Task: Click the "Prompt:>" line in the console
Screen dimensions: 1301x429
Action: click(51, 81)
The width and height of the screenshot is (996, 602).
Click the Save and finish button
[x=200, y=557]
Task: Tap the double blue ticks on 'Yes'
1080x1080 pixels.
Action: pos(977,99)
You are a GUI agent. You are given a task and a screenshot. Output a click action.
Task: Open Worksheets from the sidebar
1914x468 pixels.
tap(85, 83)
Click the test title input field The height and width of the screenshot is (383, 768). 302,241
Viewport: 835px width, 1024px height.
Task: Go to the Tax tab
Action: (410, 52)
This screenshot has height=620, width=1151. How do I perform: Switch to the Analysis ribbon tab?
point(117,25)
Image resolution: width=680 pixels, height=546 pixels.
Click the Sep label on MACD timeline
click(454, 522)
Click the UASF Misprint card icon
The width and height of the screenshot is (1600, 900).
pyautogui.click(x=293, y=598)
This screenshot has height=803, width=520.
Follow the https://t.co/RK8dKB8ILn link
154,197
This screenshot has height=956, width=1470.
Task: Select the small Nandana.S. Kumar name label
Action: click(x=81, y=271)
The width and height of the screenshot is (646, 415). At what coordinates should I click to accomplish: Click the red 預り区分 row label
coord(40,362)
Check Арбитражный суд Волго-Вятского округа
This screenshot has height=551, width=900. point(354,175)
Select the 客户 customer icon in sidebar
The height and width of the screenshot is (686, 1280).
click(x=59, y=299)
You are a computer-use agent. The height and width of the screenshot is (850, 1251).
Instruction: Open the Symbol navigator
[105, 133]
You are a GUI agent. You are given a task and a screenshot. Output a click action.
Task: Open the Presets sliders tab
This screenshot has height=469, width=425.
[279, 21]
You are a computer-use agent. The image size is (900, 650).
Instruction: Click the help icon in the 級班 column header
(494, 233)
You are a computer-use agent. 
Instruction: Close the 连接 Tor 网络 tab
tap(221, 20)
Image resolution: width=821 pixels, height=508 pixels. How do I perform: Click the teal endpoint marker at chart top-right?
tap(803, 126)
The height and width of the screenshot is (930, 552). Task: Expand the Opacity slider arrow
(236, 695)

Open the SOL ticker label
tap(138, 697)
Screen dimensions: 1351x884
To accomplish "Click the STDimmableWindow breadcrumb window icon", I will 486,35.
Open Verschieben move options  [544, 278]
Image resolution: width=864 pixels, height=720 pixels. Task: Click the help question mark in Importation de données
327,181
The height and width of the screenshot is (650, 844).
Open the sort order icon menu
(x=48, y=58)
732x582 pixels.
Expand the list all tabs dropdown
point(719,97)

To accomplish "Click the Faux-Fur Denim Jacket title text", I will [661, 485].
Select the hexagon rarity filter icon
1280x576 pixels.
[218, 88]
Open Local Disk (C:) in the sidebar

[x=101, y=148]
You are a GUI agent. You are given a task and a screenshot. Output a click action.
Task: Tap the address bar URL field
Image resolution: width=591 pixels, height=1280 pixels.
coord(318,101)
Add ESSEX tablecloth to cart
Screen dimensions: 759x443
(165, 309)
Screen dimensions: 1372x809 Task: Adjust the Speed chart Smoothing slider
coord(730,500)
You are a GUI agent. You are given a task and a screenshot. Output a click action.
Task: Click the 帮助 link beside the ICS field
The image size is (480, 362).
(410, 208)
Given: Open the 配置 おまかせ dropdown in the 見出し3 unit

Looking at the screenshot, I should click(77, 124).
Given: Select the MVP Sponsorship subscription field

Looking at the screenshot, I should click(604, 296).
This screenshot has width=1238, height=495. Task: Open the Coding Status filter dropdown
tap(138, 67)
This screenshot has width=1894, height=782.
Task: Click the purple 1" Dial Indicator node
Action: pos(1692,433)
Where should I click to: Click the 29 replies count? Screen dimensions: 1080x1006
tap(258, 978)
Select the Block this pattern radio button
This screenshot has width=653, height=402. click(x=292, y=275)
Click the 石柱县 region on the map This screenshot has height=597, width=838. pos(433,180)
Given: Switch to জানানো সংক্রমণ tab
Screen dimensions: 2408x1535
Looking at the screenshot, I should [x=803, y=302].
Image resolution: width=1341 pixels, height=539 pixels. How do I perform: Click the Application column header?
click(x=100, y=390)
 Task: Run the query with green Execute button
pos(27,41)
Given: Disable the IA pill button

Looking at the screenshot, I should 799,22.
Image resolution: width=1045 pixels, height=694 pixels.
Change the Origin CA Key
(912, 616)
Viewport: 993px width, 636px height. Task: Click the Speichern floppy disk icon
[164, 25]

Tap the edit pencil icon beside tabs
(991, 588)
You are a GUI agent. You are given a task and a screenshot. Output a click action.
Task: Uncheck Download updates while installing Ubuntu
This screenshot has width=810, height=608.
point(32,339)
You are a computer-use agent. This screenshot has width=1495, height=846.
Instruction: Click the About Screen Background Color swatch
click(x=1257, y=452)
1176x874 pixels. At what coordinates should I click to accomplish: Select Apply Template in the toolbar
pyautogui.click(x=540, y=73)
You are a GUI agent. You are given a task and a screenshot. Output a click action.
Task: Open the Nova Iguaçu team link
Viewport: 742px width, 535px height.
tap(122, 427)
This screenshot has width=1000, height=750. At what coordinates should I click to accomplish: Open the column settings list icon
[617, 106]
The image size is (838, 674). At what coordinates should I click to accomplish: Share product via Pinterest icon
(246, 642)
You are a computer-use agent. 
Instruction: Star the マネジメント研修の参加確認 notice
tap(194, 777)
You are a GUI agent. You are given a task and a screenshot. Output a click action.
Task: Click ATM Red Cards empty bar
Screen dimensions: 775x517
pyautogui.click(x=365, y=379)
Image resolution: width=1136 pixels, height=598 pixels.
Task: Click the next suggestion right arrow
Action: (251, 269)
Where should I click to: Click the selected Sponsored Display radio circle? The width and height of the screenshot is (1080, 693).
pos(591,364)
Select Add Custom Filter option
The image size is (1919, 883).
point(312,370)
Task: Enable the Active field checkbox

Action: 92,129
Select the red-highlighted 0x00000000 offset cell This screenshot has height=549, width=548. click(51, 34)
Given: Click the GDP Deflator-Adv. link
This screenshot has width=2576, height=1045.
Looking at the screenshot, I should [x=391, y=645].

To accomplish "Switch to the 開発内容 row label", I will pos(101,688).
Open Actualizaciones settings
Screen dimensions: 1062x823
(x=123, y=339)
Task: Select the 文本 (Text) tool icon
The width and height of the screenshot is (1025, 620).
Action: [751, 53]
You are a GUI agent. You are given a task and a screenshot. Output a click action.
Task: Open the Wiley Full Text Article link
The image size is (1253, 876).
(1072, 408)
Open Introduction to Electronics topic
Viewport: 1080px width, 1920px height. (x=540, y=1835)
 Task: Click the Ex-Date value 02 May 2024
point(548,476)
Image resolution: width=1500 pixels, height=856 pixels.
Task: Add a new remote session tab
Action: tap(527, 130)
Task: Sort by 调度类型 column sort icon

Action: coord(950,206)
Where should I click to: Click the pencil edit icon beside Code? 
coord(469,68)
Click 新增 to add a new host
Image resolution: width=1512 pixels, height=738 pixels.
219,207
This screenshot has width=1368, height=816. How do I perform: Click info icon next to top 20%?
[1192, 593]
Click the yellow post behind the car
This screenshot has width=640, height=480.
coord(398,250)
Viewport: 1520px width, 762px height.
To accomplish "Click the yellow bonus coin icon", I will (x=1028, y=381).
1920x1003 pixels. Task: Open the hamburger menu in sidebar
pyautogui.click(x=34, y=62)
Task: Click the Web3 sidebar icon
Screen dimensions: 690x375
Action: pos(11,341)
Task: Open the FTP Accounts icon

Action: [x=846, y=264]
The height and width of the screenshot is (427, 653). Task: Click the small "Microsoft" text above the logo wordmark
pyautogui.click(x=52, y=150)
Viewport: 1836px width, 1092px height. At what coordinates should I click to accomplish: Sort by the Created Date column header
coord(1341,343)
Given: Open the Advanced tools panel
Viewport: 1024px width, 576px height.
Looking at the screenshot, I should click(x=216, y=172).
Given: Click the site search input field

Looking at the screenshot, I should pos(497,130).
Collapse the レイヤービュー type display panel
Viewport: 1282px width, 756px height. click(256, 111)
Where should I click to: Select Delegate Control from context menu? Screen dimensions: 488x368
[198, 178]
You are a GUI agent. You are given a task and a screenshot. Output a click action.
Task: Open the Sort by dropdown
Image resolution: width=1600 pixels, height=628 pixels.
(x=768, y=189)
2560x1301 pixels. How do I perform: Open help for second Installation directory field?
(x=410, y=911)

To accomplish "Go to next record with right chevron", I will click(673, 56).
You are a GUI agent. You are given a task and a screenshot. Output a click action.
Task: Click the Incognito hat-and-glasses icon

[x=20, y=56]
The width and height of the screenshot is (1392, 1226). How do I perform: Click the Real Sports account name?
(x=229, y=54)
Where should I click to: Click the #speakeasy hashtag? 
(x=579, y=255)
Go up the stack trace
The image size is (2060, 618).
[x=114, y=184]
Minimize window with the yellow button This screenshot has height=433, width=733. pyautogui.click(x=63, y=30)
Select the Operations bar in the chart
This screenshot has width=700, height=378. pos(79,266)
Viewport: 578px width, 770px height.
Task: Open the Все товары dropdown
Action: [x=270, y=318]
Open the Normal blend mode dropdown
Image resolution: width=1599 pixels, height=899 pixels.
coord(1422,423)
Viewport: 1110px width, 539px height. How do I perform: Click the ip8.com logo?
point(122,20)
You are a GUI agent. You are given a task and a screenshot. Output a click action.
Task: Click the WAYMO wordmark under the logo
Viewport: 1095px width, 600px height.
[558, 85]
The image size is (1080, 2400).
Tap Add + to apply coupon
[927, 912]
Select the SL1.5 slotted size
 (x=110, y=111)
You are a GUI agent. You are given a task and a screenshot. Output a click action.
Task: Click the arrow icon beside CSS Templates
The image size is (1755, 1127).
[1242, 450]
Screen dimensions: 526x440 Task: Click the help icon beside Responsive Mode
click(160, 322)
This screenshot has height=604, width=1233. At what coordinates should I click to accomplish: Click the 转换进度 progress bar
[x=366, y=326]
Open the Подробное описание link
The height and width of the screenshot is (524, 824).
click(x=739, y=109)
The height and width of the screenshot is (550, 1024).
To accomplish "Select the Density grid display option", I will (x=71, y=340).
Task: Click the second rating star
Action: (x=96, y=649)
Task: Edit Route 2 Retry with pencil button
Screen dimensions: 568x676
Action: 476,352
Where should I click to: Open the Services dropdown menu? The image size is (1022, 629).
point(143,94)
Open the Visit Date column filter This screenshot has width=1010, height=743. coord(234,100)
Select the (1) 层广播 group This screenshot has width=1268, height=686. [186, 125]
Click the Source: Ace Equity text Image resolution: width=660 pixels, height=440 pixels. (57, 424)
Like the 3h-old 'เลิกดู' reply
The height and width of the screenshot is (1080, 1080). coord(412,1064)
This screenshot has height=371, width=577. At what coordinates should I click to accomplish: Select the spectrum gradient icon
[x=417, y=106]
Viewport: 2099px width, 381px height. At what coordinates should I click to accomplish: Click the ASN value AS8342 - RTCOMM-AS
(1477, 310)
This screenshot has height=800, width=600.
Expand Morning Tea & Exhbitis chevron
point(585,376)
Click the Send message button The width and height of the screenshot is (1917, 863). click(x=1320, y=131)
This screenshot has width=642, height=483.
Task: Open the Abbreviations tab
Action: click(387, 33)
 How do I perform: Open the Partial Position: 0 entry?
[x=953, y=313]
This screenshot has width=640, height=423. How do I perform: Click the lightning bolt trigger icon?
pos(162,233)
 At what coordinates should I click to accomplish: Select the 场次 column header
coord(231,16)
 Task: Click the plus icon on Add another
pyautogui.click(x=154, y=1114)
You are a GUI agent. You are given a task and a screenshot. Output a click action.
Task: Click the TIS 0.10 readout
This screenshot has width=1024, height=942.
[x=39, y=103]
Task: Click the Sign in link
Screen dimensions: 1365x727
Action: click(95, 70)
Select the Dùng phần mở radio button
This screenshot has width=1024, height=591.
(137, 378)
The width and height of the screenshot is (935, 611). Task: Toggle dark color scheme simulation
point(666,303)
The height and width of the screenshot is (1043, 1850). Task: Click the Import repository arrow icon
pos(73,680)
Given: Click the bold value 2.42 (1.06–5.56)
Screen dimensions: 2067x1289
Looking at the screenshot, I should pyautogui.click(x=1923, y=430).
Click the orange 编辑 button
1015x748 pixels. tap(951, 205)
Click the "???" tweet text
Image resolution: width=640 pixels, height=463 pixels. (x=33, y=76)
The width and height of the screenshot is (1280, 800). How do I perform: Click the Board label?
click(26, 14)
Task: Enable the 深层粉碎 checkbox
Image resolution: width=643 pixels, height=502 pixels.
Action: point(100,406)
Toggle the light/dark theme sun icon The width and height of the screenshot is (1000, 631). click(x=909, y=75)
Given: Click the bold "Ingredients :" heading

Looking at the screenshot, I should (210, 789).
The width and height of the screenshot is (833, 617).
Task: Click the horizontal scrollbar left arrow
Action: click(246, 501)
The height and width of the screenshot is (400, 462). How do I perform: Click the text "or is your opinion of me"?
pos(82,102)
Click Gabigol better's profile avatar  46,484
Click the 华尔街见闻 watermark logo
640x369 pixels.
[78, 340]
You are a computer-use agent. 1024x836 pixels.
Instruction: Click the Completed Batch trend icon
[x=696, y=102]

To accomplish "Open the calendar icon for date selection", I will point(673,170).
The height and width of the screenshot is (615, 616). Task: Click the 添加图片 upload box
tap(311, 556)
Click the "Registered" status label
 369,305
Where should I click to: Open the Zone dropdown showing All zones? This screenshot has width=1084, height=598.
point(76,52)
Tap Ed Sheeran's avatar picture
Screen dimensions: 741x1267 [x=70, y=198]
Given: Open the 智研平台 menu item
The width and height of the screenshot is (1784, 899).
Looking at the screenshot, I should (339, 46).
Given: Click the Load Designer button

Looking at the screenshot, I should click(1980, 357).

----

- TASK REQUIREMENTS
Only one stretch of the entries above is wanted: the lines from the one containing "Screen dimensions: 1372x809" through the one containing "Task: Uncheck Download". Please reproduce it exactly.

- EXERCISE SOLUTION
Screen dimensions: 1372x809 Task: Adjust the Speed chart Smoothing slider
coord(730,500)
You are a GUI agent. You are given a task and a screenshot. Output a click action.
Task: Click the 帮助 link beside the ICS field
The image size is (480, 362).
(410, 208)
Given: Open the 配置 おまかせ dropdown in the 見出し3 unit

Looking at the screenshot, I should click(77, 124).
Given: Select the MVP Sponsorship subscription field

Looking at the screenshot, I should click(604, 296).
This screenshot has width=1238, height=495. Task: Open the Coding Status filter dropdown
tap(138, 67)
This screenshot has width=1894, height=782.
Task: Click the purple 1" Dial Indicator node
Action: pos(1692,433)
Where should I click to: Click the 29 replies count? Screen dimensions: 1080x1006
tap(258, 978)
Select the Block this pattern radio button
This screenshot has width=653, height=402. click(x=292, y=275)
Click the 石柱县 region on the map This screenshot has height=597, width=838. pos(433,180)
Given: Switch to জানানো সংক্রমণ tab
Screen dimensions: 2408x1535
Looking at the screenshot, I should [x=803, y=302].
Image resolution: width=1341 pixels, height=539 pixels. How do I perform: Click the Application column header?
click(x=100, y=390)
 Task: Run the query with green Execute button
pos(27,41)
Given: Disable the IA pill button

Looking at the screenshot, I should 799,22.
Image resolution: width=1045 pixels, height=694 pixels.
Change the Origin CA Key
(912, 616)
Viewport: 993px width, 636px height. Task: Click the Speichern floppy disk icon
[164, 25]

Tap the edit pencil icon beside tabs
(991, 588)
You are a GUI agent. You are given a task and a screenshot. Output a click action.
Task: Uncheck Download updates while installing Ubuntu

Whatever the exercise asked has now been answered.